Eleven years ago, this past weekend, was when I arrived in Kenya. So I’ve been a bit reflective, remembering the wonderful, adventurous year that that was for me.
This past weekend in the news, the president described a few countries as s***hole countries. African countries lumped together in his slur. Countries which happen to be some of my most favorite places on the planet. Nations which happen to be the home to some of my most favorite people.
Yesterday at church we sang the hymn Immortal, invisible, God only wise. In the second verse there is a phrase that says, silent as light. I have not been able to stop turning that phrase over in my mind since singing it yesterday morning. In the afternoon I cracked open a new library book only to read this. Endure with courage, resist with wisdom, persist in faith. -Michele Peonix.
This morning I wake up and it is Martin Luther King Jr day. I cannot help but think of his life and his words that still ring out.
I am baffled, upset, confused, shocked that the president can say such horrible things. Though, sadly, given this track record, not at all. And all I feel the need to say about him is the fact that he is wrong.
My mind goes back to the phrase silent as light. We can not dispute the light. There is darkness that covers the night and then the light always comes up, every day. We can not say that it is not there. It just is and even on the cloudy days, it is bright enough to light our world. Flames burn, that is their job. Some are small atop lit candles, flickering. Other are raging infernos, engulfing. They are lights by the very nature that that is what they are. We can not change it or dispute it. Light is light.

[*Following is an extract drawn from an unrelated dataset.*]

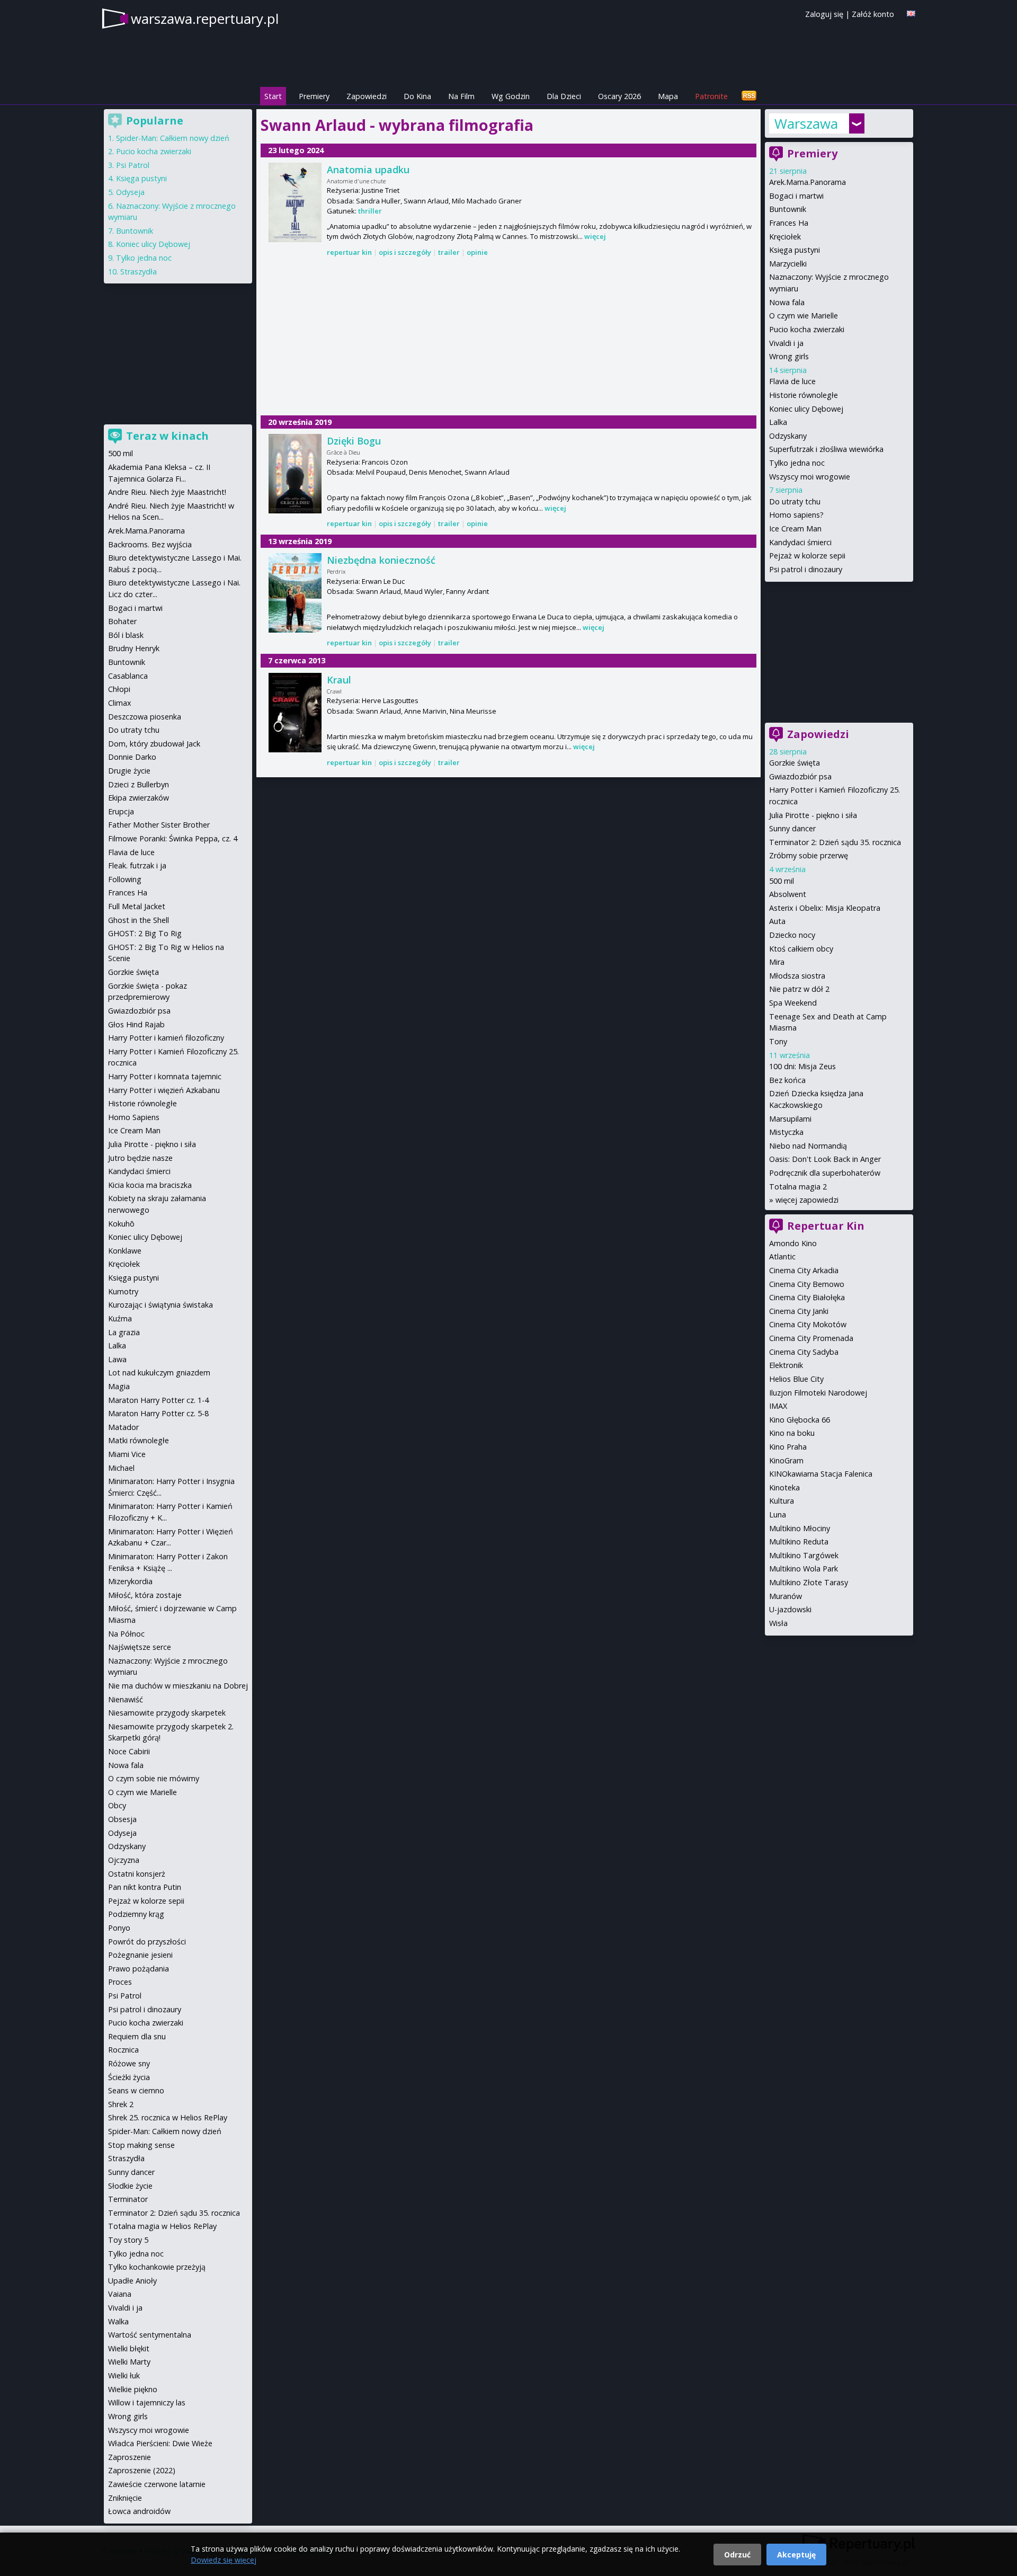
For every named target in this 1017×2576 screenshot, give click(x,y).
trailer (449, 252)
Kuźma (120, 1318)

This weekend I paged through photos of my year in Kenya. So many memories, every single emotion. I often find myself on a rabbit trail of thought dreaming of a trip back to Kenya with my niece and children. This weekend I felt ashamed at the words coming from the leader of this country. This weekend I found comfort and inspiration in the words of a hymn to carry on silent as light. Truth in the darkness, we cannot dispute.